All forms except low are known as alus ('smooth' or 'polite') in Sasak. They are used in formal contexts and with social superiors, especially in situations involving mènak (the traditional upper caste, which makes up eight percent of the population). The system is observed in regional varieties of the language. Although low-level terms have large regional variations, non-low forms are consistent in all varieties. According to Indonesian languages specialist Bernd Nothofer, the system is borrowed from Balinese or Javanese.

== Literature ==
The Sasak have a tradition of writing on dried leaves of the lontar palm. The Javanese Hindu-Buddhist Majapahit empire, whose sphere of influence included Lombok, probably introduced literacy to the island during the fourteenth century. The oldest surviving lontar texts date to the nineteenth century; many were collected by the Dutch and kept in libraries in Leiden or Bali. The Mataram Museum in Lombok also has a collection, and many individuals and families on the island keep them as heirlooms to be passed from generation to generation.

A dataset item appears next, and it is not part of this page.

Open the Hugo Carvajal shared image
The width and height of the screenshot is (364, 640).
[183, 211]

The lontar texts are still read today in performances known as pepaòsan. Readings are made for a number of occasions, including funerals, weddings and circumcision ceremonies. Rural Sasak read the lontar texts as part of a ritual to ensure the fertility of their farm animals. Peter K. Austin described a pepaòsan which was performed as part of a circumcision ceremony in 2002, with paper copies of lontar texts rather than palm leaves.

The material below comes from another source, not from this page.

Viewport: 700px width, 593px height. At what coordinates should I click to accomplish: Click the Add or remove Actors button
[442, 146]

Lombok's lontar texts are written in Sasak, Kawi (a literary language based on old Javanese) or a combination of the two. They are written in hanacaraka, a script nearly identical to Balinese. Its basic letters consist of a consonant plus the vowel a. The first five letters read ha, na, ca, ra and ka, giving the script its name. Syllables with vowels other than a use the basic letter plus diacritics above, below or around it. Final consonants of a syllable or consonant clusters may also be encoded. This writing system is also named Sasak script.